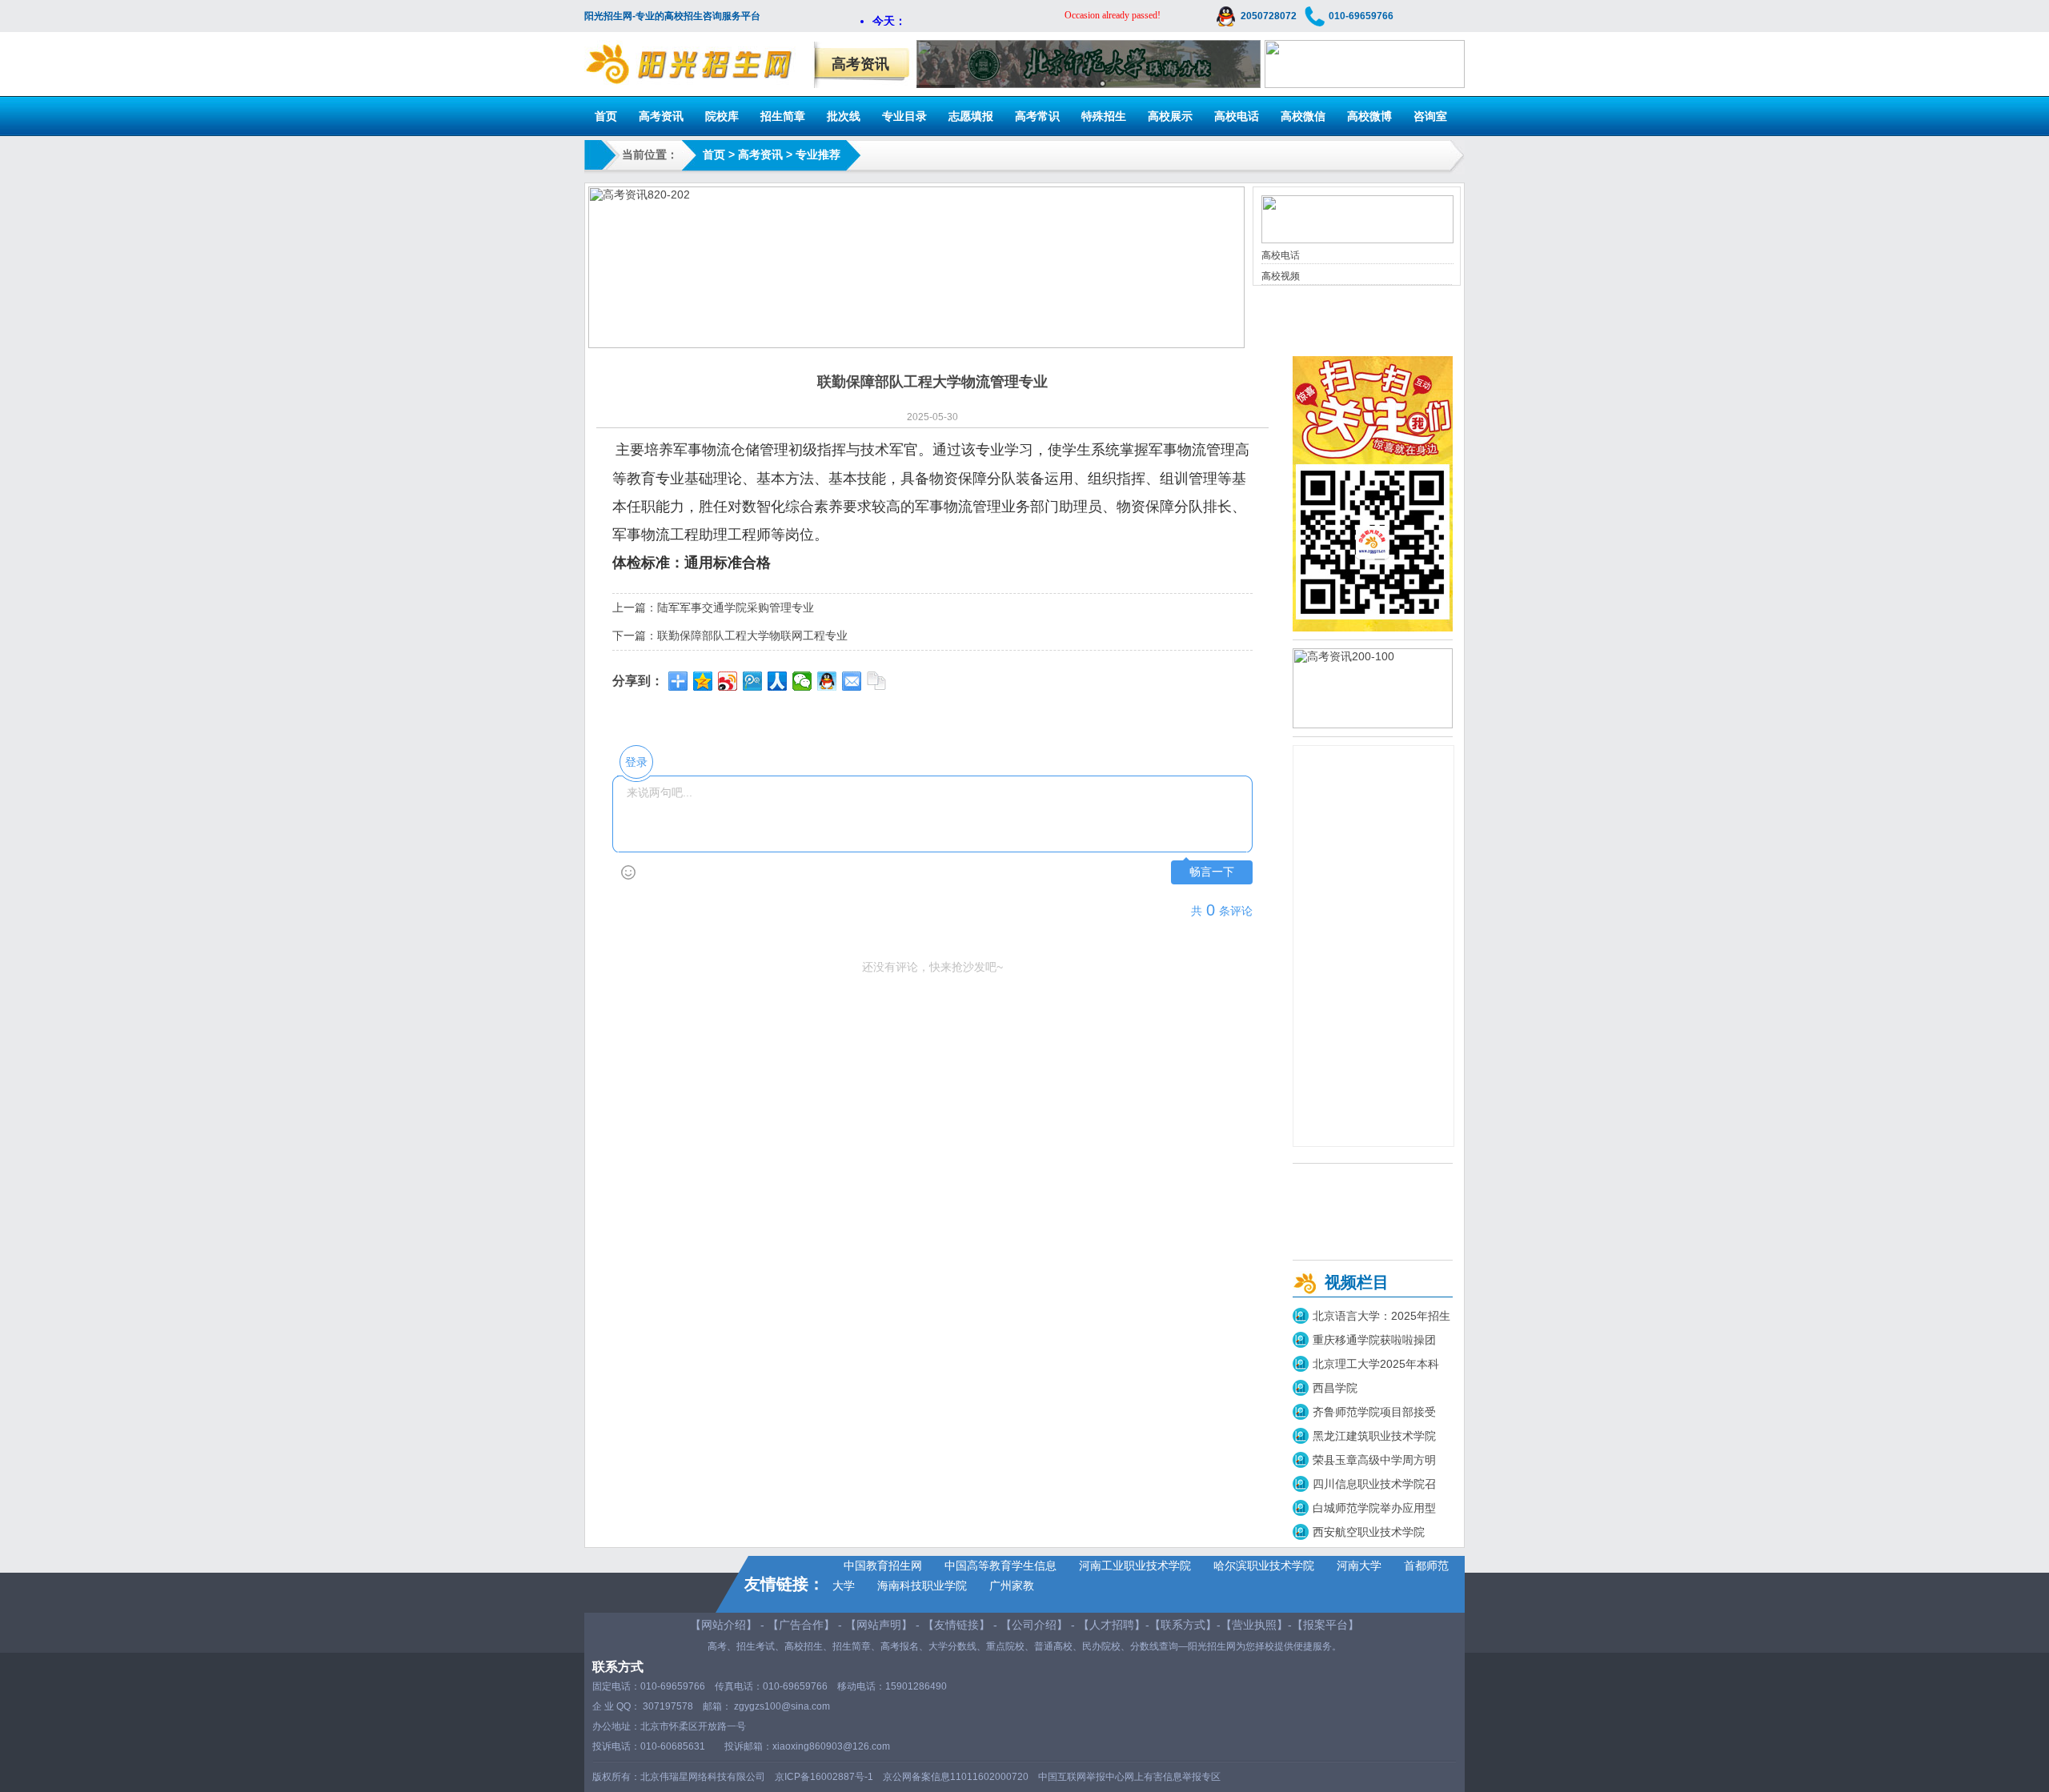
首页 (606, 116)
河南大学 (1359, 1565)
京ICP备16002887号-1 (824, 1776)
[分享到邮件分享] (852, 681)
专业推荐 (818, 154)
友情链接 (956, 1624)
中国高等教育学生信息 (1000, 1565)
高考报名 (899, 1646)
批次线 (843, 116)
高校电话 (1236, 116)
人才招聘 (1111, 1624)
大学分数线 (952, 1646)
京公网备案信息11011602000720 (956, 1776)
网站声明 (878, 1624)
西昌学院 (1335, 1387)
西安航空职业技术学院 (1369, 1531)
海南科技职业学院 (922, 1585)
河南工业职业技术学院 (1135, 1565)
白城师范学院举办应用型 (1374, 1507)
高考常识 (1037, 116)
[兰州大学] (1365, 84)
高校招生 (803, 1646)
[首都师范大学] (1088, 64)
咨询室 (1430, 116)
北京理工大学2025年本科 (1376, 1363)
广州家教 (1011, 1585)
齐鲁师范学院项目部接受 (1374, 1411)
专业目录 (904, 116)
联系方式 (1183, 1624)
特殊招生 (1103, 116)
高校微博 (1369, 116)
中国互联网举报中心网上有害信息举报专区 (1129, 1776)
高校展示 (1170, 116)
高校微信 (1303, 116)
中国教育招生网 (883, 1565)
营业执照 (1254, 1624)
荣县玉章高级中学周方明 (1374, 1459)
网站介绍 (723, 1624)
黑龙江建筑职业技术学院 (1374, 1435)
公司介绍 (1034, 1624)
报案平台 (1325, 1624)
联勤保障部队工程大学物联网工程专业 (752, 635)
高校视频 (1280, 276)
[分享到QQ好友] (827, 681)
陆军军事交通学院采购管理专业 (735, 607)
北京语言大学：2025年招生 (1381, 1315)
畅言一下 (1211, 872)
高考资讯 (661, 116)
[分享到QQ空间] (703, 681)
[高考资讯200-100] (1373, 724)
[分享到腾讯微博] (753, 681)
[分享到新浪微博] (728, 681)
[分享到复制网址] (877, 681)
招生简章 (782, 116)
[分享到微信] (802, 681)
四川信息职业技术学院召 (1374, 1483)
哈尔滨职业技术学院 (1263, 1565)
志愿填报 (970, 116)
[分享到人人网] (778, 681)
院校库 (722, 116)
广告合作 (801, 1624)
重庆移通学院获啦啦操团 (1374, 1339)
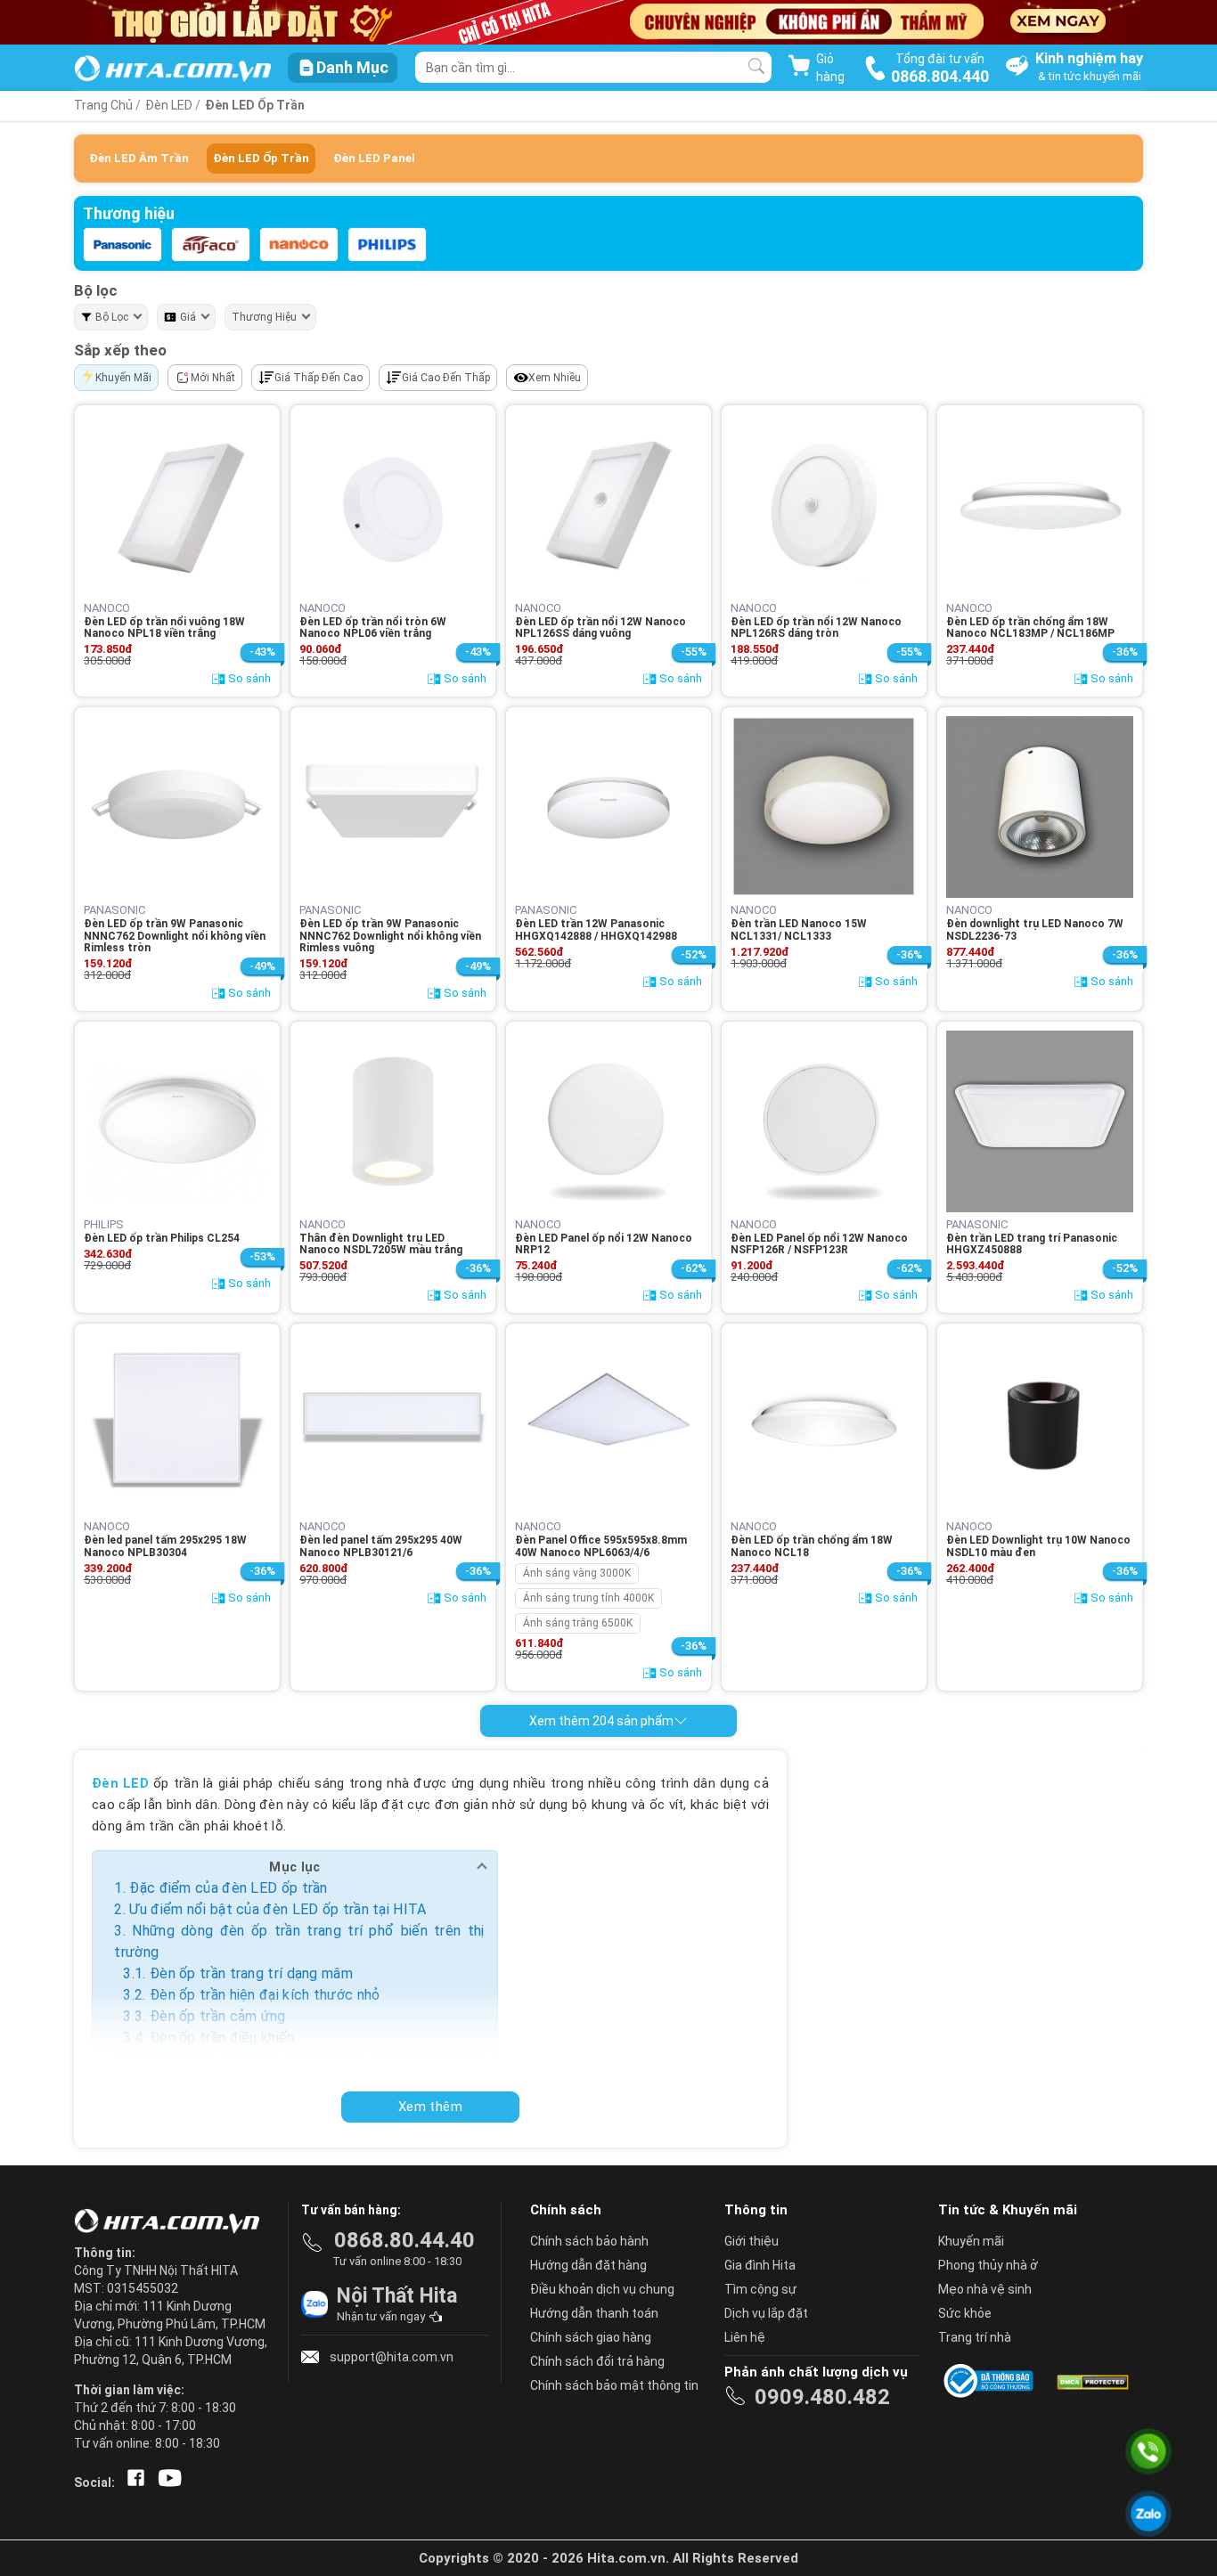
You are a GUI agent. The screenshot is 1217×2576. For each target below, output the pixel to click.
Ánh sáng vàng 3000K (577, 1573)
* * *
**INSTRUCTIONS FOR THE TASK**
Quote, please, every line of the material above from its start through the line that has "西安航空职业技术学院 (1369, 1531)", reproducing the words exactly and dropping any images.

**ANSWER TO THE EXERCISE**
首页 (606, 116)
河南大学 (1359, 1565)
京ICP备16002887号-1 (824, 1776)
[分享到邮件分享] (852, 681)
专业推荐 (818, 154)
友情链接 (956, 1624)
中国高等教育学生信息 (1000, 1565)
高考报名 (899, 1646)
批次线 (843, 116)
高校电话 (1236, 116)
人才招聘 (1111, 1624)
大学分数线 (952, 1646)
京公网备案信息11011602000720 (956, 1776)
网站声明 (878, 1624)
西昌学院 (1335, 1387)
西安航空职业技术学院 (1369, 1531)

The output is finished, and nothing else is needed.